**Provided data**
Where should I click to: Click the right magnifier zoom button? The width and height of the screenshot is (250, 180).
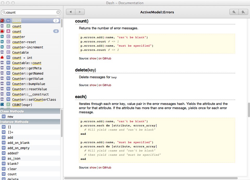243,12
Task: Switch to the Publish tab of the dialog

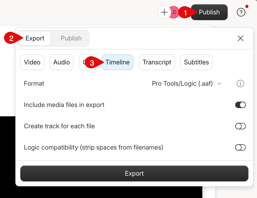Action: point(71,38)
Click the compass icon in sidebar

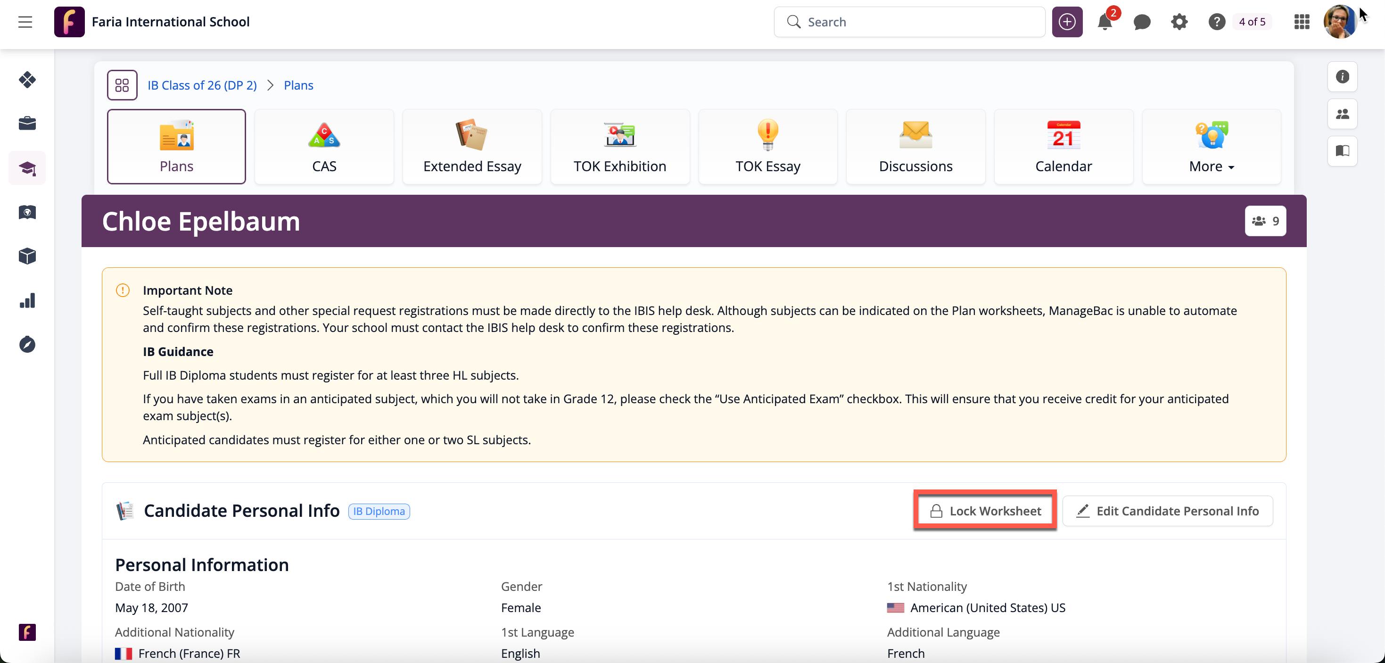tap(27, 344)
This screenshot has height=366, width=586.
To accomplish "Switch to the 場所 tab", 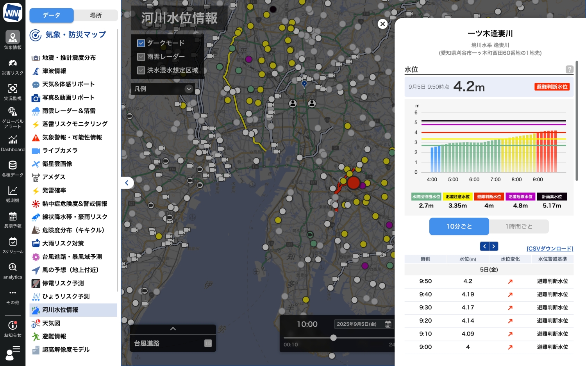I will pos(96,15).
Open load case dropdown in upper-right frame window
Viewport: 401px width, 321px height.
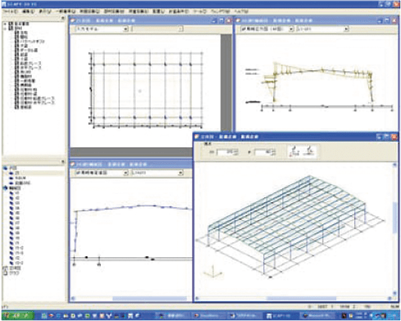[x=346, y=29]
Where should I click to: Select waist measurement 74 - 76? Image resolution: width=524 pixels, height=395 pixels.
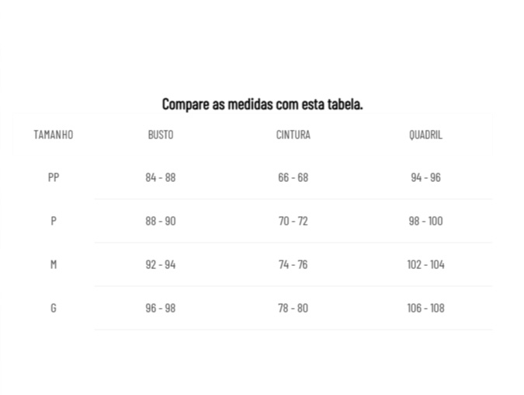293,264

**Task to complete**
Copy the material word for word, beginning at the line that contains "Open load case" and continuing through the last line of the material. Leave the pictures out of your copy.

**Answer in full**
Open load case dropdown in upper-right frame window
Viewport: 401px width, 321px height.
[x=346, y=29]
Where should I click to: Select waist measurement 74 - 76? Image resolution: width=524 pixels, height=395 pixels.
293,264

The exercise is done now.